Hurricane Andrew’s average sales followed a similar trend to Katrina. There was a large average sales price spike in 1994, 2 years after the storm hit Key Largo. The median sale price also saw a sharp increase in 1994.
Port Charlotte, FL
Hurricane Charley (August 2004)
Hurricane Charley caused major damage to south florida, with over $14.6 billion in property damage on the south-west peninsula of Florida alone.

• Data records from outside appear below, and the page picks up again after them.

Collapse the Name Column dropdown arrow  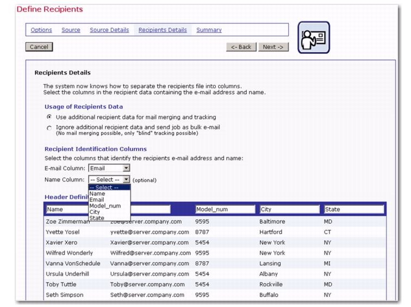tap(126, 179)
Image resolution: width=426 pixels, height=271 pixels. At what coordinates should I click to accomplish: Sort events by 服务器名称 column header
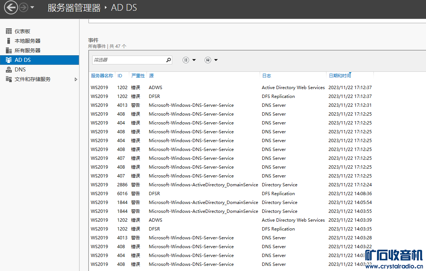click(x=102, y=75)
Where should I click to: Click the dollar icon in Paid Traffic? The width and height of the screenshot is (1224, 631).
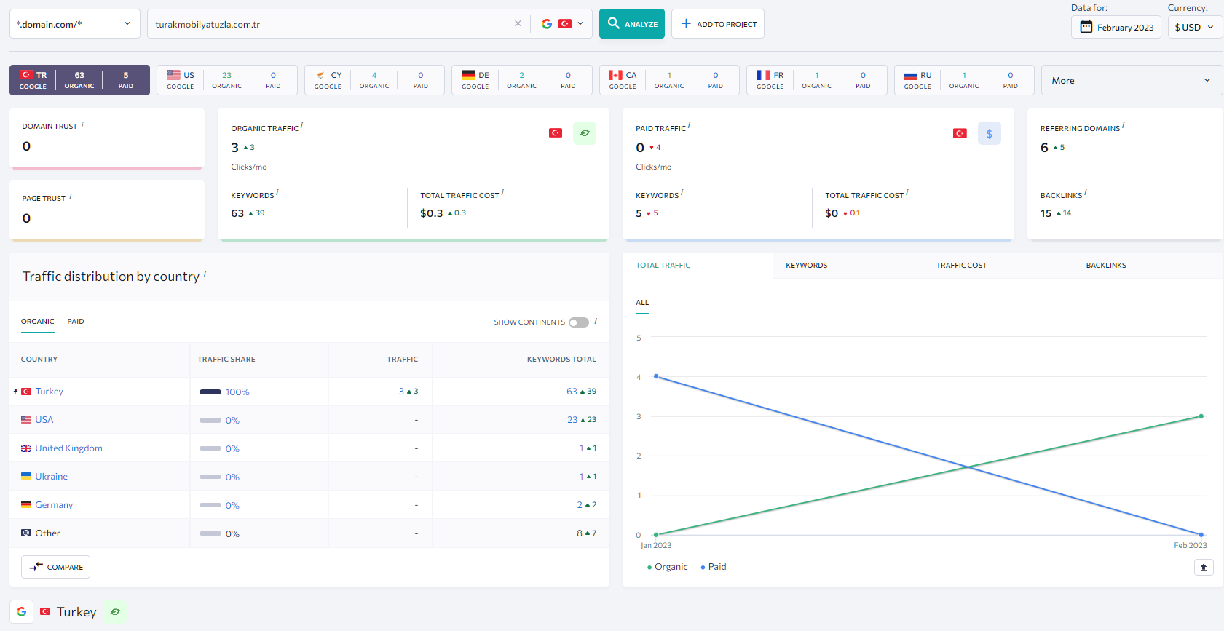(989, 133)
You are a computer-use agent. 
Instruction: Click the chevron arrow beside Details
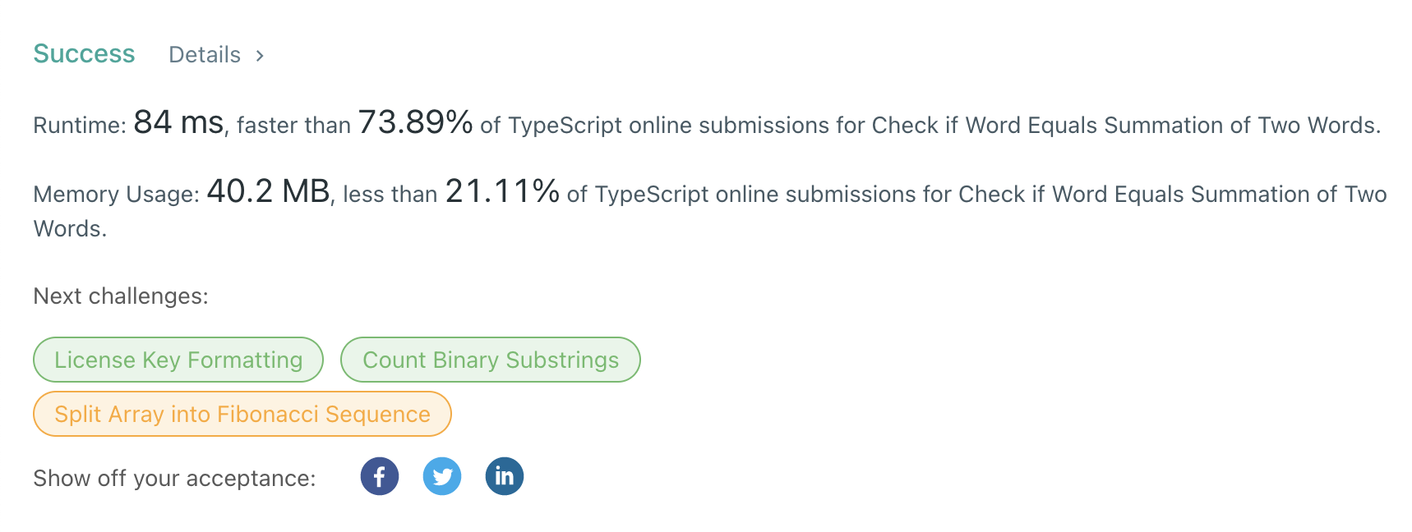(260, 56)
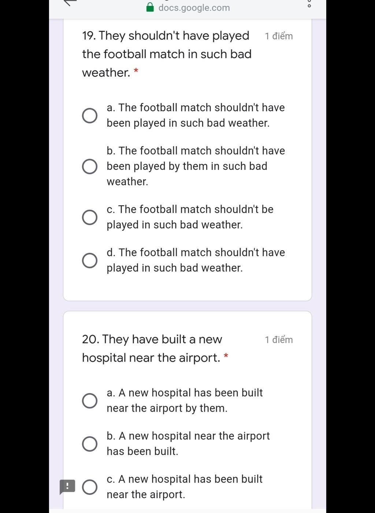Click the docs.google.com address text

[194, 8]
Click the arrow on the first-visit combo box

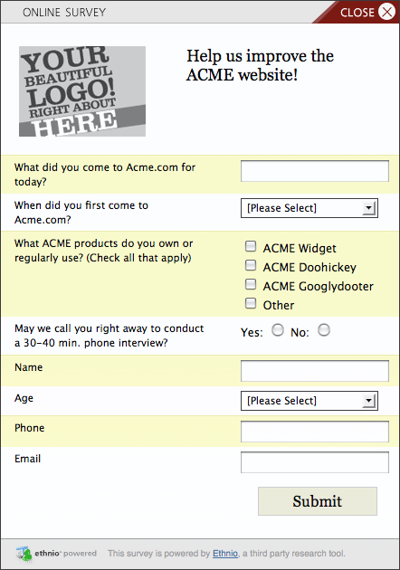[x=369, y=208]
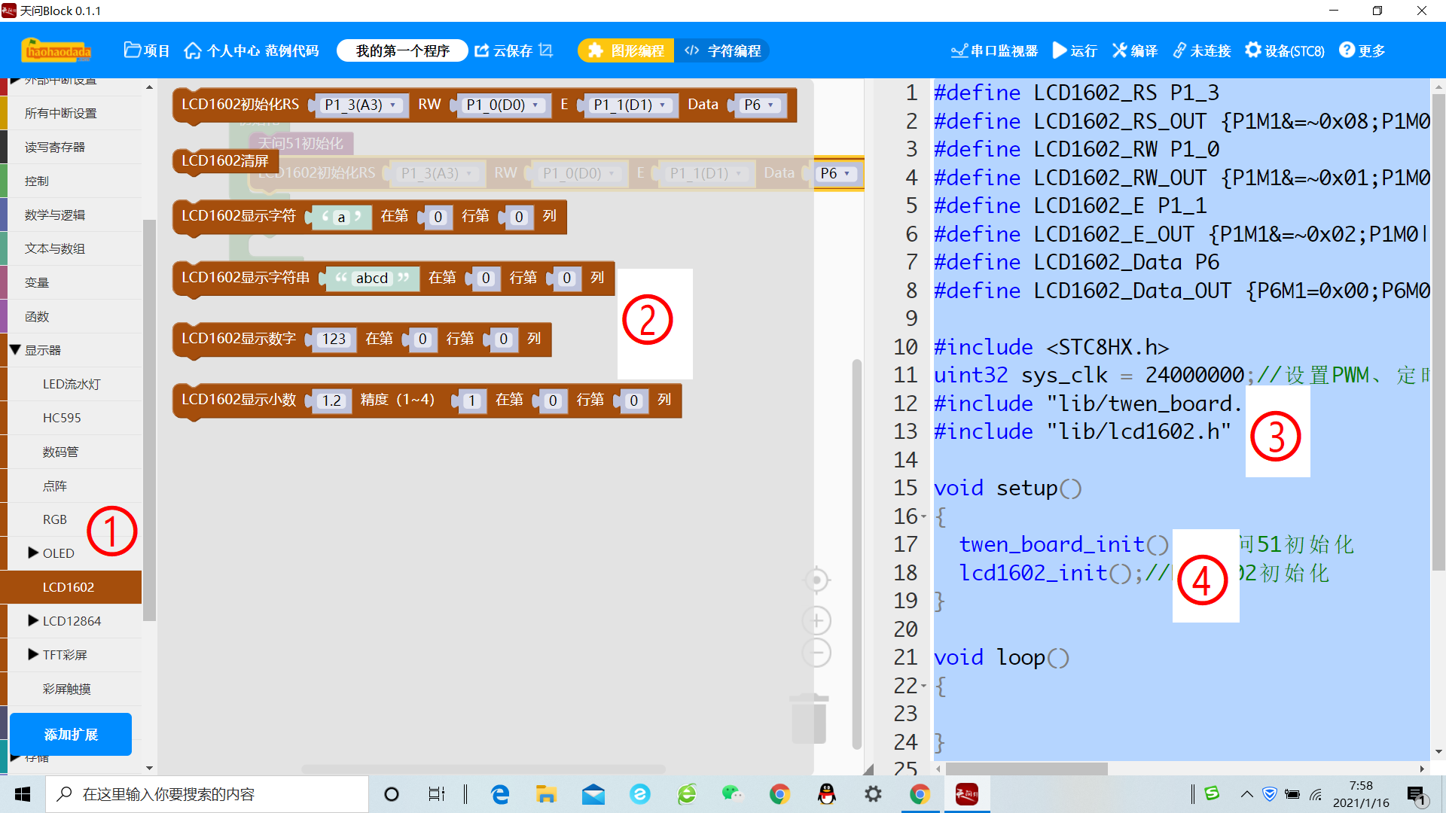Click the compile tool icon

1120,50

Peak number of sales and growth after the hurricane in 2005. This differs from Katrina and Andrew in the speed of continued growth. Though the storm caused damage, investors did not cease purchasing property in the area. The number of sales and median sales price both increased dramatically in the few years following the hurricane, though the area was deeply affected by the market crash just a few years later.
Keansburg and Seaside Heights, NJ
Hurricane Sandy (October 2012)
Damage in the state of New Jersey from Hurricane Sandy was estimated at $36.8 billion.
The average sale price in these two coastal areas of New Jersey followed similar trends post Hurricane Sandy. There was an immediate downturn in sales in the year post, and sales rose again in 2014. However, they did not rise as drastically. This could be because of the perceived unlikelihood of another storm hitting. Hurricane Sandy was somewhat of a wild-card storm wise, being in October and hitting land so far North. But what coastal area investors may need to factor into planning is the continued likelihood of outlier storms.
Hurricane Ivan (September 2004)
Though Hurricane Ivan caused over $20.5 billion in damages, there was little seen effect on commercial investments into the Pensacola area, doing so much damage that some roads in the area were not opened for an entire year after the storm hit. While the number of sales and median sale price had a minor plateau, it did not stop the growth and average sales amount and median sale spiked in 2006 – 2 years following the hurricane.
While investors seem to be hopping on opportunities to purchase properties post-storm, average prices have a trend of skyrocketing 2 years after a storm. So while a storm may seem like a good time to invest, there is a lot of risk taken on in areas with high natural disaster areas of development, and there is little effect on the valuation of properties in areas, even after a large amount of damage has occurred. It seems that for many investors, the benefits of seaside properties do greatly outweigh the risk.